I've lived for 72 years and I have NEVER EVER seen this kind of mass stupidity.......ever.


But you don't understand. It's his first day, everyday.
439047
 

CarolKing

Singer of songs and a vapor connoisseur
In America we get to choose who to vote for. The problem not enough people go out and actually vote. A lot can be done in your own communities and states. Changes can be done with a referendum process if you have that in your state.

Trump is a big mouthed lunatic, a laughing stock but a lot can happen between now and the election. Even though it's quite obvious he would be a dangerous choice for people. Questioning why we don't use nuclear weapons? I don't need to say anything else.

We do have the third party ticket if it comes down to it. It's a gamble at this point what would be best. There is no way I want to make it possible for Trump to become president.

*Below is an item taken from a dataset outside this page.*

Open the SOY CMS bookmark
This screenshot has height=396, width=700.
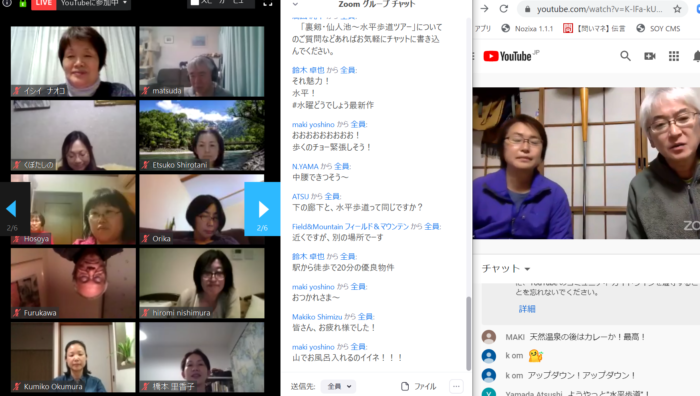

It's an easy choice at this point for me but I worry about what will happen with all the unknowns. There's a lot of time left but it looks like Trump is starting to go down in flames.

Edit
Maybe I'm asking for trouble but am confused about the three strikes your out law @turdhole regarding Mrs. Clinton? it looks to me she's our only choice. It's slim pickings this season. Start working on the next election.

If you want to make a difference you really need to start working in your communities early. So often folks complain but don't do anything about it.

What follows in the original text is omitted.